**OBJECTIF A:**
Renvoie sans rien modifier le passage de l'extrait du texte qui commence à « Déjà, la descente » et se termine à « un Dieu inconnu. ».

**EXTRAIT DU TEXTE:**
:::
Déjà, la descente m’appelle. Et si mon rêve n’en était pas un. Et si je pouvais courir sans éprouver de mal. Je fais jouer mes pieds dans le tapis de feuilles mortes, tapis d’or et de brocart déposé à l’attention des poètes. Je file comme le vent mon ami, ni le souffle, ni les muscles, ni les articulations ne me font défaut. Ils rentrent dans le jeu, eux aussi. Une allée de pierre centenaires, au milieu de nul part. Un temple voué à un Dieu inconnu.
Et le paysage qui s’ouvre enfin. Et si j’étais au milieu du paradis, Sangri-la, Jottunheim, qu’importe. Je poursuis ma folle course. Quelques pensées me viennent. Et si Madame Le Pen pensait à l’argent qu’on lui verse, vous et moi, tous les mois pour un mandat qu’elle ne daigne pas assumer, ne se rendant au parlement européen que les jours où son père fait un don à SOS racisme. Et si nous cherchions les causes, au lieu de s’attaquer aux responsables et pseudo-responsables. Et si l’autre et le moi ne faisaient qu’un nous. Et si nous décidions vraiment des règles du jeu, n’y aurait il pas à manger et à boire pour tout le monde, partout ?

Je croise une cascade dédiée elle aussi à Fudo Myoo, sous laquelle on peut expier ses fautes. Je n’expie rien, j’ai le cœur en fête et l’âme légère comme les couleurs du vent. Je croise des divins protecteurs, laissés là pour éviter que les pèlerins ne fassent une mauvaise chute. Je dérape allègrement, comme un enfant, et ils me laissent à mes gamineries, amusés par mon comportement peu orthodoxe.

Et si les temples les plus beaux sont ceux auxquels on accède le moins facilement. Ce temple là en est un exemple parfait. Majestueux, grand, en harmonie parfaite avec la nature. Je suis seul avec le moine en charge du lieu. Il prie avec moi à l’intérieur du temple. Il est dans le jeu lui aussi, auxiliaire du divin qui intercède en ma faveur. Alors que je quitte le sol sacré, je croise des pèlerins qui arrivent en voiture. Et si la facilité ne jouait pas en leur faveur. Et si notre état d’esprit changeait réellement le monde qui nous entoure. Moitié vide ou moitié plein?
:::
**LISTE:**
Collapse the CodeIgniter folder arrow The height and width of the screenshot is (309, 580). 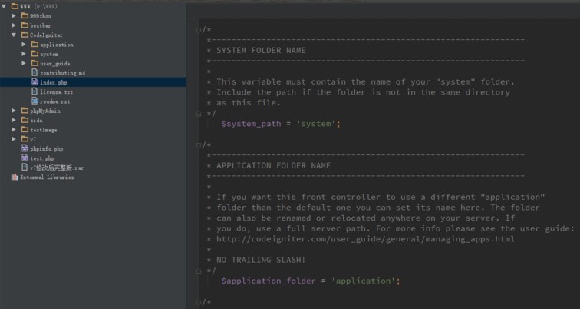pos(14,35)

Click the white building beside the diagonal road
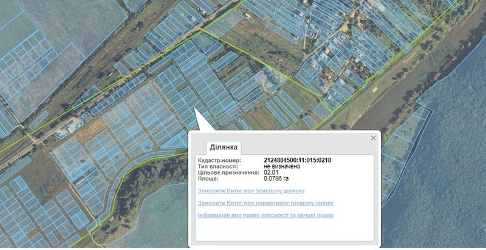pos(69,128)
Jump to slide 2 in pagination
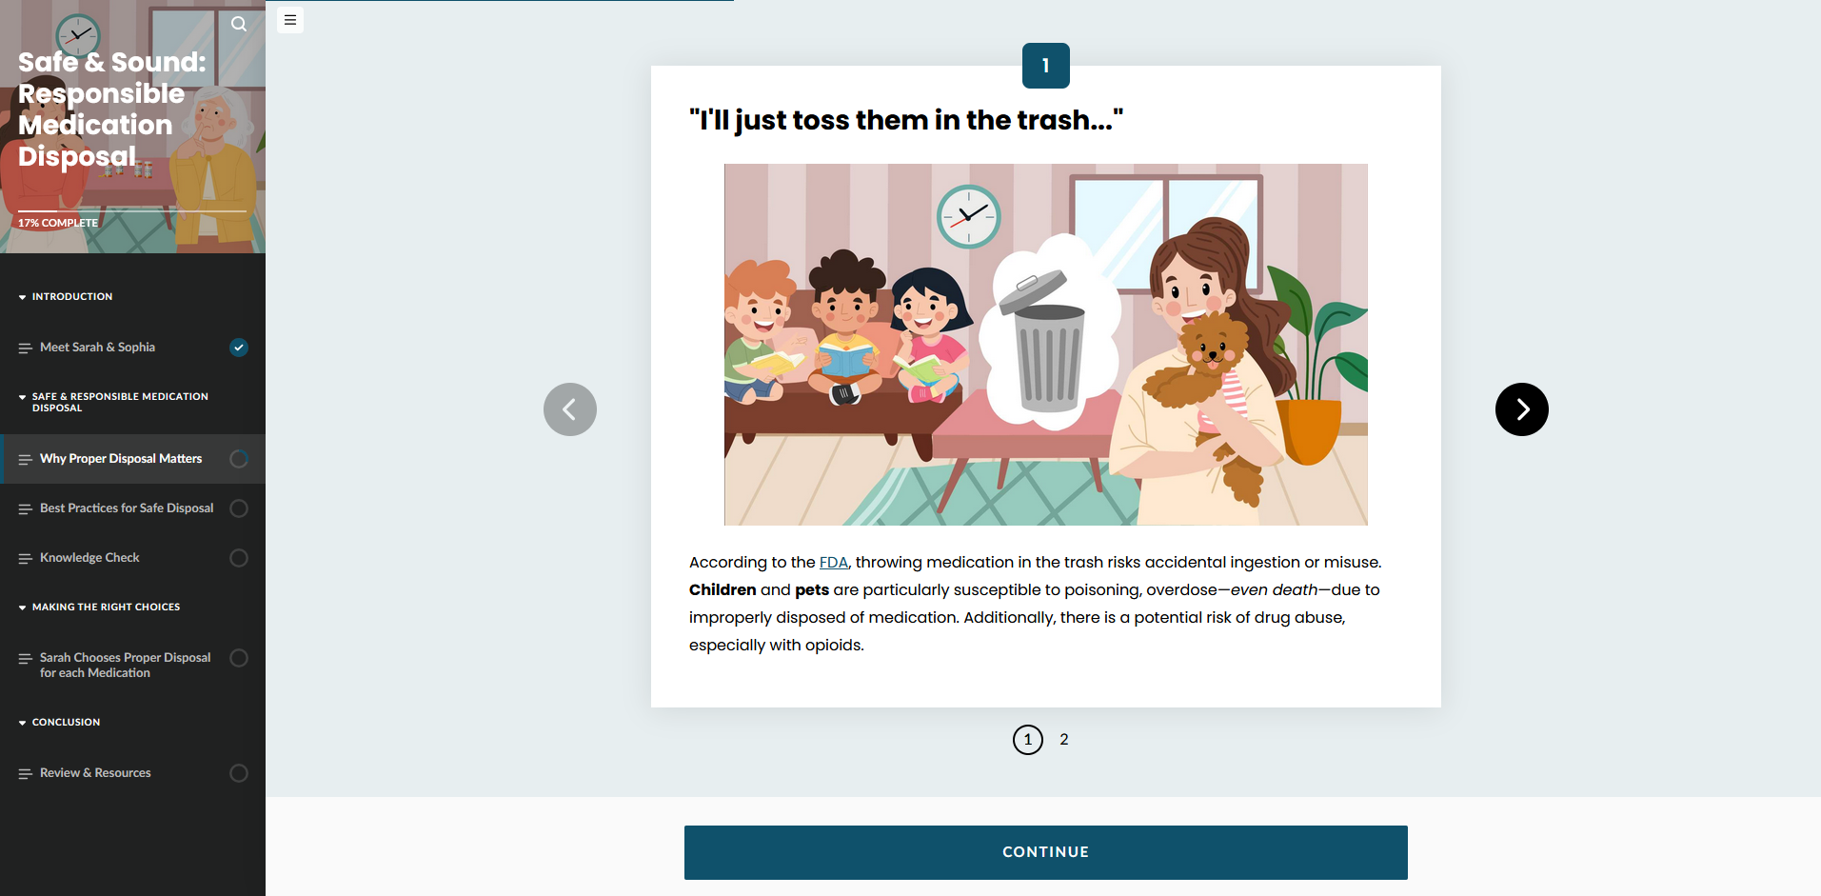Image resolution: width=1821 pixels, height=896 pixels. coord(1064,740)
:::
**OBJECTIF B:**
Recopie à l'identique les lignes de la liste, en commençant par celle qui contient « Click the white » et en terminant à la fin de la liste. Laisse les images hors de ta réponse.

**RÉSULTAT A:**
Déjà, la descente m’appelle. Et si mon rêve n’en était pas un. Et si je pouvais courir sans éprouver de mal. Je fais jouer mes pieds dans le tapis de feuilles mortes, tapis d’or et de brocart déposé à l’attention des poètes. Je file comme le vent mon ami, ni le souffle, ni les muscles, ni les articulations ne me font défaut. Ils rentrent dans le jeu, eux aussi. Une allée de pierre centenaires, au milieu de nul part. Un temple voué à un Dieu inconnu.

**RÉSULTAT B:**
Click the white building beside the diagonal road
pos(69,128)
Jump to slide 2 in pagination
Image resolution: width=1821 pixels, height=896 pixels. coord(1064,740)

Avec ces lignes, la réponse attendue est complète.